The model learns to predict the next character in the sequence given the previous five characters.
"""

# Define some constants
VOCAB_SIZE = 10 # number of possible tokens (digits from 0 to 9)
EMBED_SIZE = 32 # size of the embedding vectors
RNN_UNITS = 32 # size of the LSTM output vectors
BATCH_SIZE = 20 # number of sequences to process in each batch

# Import pandas
import pandas as pd

# Define the file path and name
file_path = "C:\\Users\\PC-1\\Desktop\\stringpred.txt"

# Read the file into a DataFrame using pandas.read_csv function
df = pd.read_csv(file_path, header=None)

# Convert the strings in the DataFrame to numeric values by removing the spaces and using pd.to_numeric function
df = df.apply(lambda x: pd.to_numeric(x.str.replace(" ", "")))

# Convert the DataFrame to a numpy array using df.values attribute
arrays = df.values

# Define a function to split the arrays into input and target sequences
def split_sequences(arrays):
    """
    This function splits each array into an input sequence and a target sequence.
    The input sequence is the first five characters and the target sequence is the last five characters shifted by one position.
    """
    # Initialize empty lists to store the input and target sequences
    input_sequences = []
    target_sequences = []

    # Loop over each array in the list
    for a in arrays:
        # Slice the array into input and target sequences
        input_sequence = a[:-1]
        target_sequence = a[1:]

        # Append the sequences to the corresponding lists
        input_sequences.append(input_sequence)
        target_sequences.append(target_sequence)

    return input_sequences, target_sequences

# Split the arrays into input and target sequences using split_sequences function
input_sequences, target_sequences = split_sequences(arrays)

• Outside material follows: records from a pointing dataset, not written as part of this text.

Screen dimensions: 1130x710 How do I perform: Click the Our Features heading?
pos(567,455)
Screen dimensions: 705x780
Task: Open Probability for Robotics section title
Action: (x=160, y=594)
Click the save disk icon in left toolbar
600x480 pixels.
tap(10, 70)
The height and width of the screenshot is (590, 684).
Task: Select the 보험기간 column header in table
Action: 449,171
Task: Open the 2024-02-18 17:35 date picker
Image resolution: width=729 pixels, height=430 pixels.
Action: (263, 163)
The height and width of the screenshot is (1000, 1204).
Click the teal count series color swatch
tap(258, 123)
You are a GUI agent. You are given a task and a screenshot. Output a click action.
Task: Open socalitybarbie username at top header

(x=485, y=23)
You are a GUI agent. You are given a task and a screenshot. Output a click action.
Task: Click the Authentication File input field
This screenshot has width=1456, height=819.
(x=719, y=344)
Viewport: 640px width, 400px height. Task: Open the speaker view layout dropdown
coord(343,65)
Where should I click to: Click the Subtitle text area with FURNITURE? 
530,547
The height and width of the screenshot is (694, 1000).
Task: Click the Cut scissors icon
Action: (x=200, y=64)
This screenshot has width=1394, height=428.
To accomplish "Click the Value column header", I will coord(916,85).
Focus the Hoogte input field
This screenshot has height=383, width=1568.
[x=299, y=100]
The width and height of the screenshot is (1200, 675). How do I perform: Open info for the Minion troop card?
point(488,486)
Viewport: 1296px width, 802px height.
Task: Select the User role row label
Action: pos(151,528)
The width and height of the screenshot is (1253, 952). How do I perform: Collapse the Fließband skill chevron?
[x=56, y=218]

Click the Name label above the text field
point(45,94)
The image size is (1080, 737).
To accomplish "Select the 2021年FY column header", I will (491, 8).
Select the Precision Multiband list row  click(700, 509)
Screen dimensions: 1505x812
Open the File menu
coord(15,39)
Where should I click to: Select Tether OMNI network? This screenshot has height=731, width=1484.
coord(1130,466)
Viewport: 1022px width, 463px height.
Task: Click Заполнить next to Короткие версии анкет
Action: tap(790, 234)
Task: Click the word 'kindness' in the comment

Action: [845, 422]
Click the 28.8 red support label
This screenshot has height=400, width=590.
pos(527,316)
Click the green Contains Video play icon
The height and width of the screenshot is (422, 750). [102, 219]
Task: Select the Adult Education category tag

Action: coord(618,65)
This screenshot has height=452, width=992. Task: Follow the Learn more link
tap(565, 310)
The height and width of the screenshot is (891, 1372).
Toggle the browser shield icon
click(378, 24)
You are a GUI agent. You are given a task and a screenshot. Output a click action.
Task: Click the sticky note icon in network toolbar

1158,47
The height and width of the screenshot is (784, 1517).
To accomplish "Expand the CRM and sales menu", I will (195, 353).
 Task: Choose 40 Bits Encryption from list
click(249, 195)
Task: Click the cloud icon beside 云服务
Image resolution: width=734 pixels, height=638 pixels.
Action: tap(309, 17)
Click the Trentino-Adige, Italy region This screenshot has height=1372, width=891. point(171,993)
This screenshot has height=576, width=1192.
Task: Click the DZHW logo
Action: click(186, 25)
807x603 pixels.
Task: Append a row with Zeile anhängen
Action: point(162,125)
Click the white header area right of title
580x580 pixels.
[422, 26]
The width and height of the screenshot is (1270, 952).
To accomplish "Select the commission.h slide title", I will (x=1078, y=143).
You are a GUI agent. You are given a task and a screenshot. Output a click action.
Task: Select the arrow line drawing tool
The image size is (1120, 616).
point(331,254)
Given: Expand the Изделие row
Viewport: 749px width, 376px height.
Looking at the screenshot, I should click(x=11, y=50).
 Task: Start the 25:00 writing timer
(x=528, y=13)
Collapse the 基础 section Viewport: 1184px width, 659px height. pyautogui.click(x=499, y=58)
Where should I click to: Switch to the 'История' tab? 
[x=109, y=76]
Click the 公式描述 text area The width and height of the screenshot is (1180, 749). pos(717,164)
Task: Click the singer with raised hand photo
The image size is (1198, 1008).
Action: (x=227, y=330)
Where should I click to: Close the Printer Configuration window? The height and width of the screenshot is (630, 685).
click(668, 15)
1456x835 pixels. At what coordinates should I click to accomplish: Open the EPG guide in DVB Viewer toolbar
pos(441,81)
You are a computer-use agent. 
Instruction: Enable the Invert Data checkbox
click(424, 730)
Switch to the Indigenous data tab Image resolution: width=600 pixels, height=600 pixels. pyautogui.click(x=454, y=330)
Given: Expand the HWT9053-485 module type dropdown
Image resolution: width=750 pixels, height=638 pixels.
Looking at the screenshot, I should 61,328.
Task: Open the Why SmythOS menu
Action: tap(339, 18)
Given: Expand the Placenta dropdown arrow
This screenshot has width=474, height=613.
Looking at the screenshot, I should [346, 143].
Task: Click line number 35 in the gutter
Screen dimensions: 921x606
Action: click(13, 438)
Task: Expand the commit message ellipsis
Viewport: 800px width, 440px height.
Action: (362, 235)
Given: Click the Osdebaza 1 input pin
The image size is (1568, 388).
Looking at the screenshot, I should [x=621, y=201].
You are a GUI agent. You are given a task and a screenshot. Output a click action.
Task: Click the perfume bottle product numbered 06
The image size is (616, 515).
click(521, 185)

# Split the data into training and testing sets with a ratio of 0.8:0.2 using train_test_split function from sklearn module
X_train, X_test, y_train, y_test = train_test_split(input_sequences, target_sequences, test_size=0.2, random_state=42)

# Reshape the input and target sequences into two-dimensional arrays using np.reshape function from numpy module
X_train = np.reshape(X_train, (-1, 5))
y_train = np.reshape(y_train, (-1, 5))
X_test = np.reshape(X_test, (-1, 5))
y_test = np.reshape(y_test, (-1, 5))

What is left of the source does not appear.